▸ **WORKING DATA**
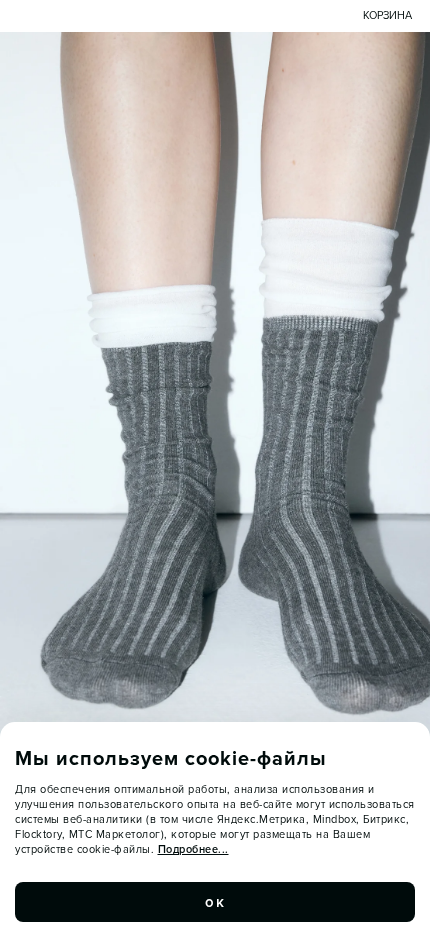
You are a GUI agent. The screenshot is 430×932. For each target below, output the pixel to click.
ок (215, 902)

---

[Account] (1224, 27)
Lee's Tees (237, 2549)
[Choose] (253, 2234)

▸ **PROMPT**
Proceeding from the line containing "You are a GUI" through the line containing "ок (215, 902)", transcribe the lines above exactly, both end lines included.

▸ **ANSWER SECTION**
You are a GUI agent. The screenshot is 430×932. For each target below, output the pixel to click.
ок (215, 902)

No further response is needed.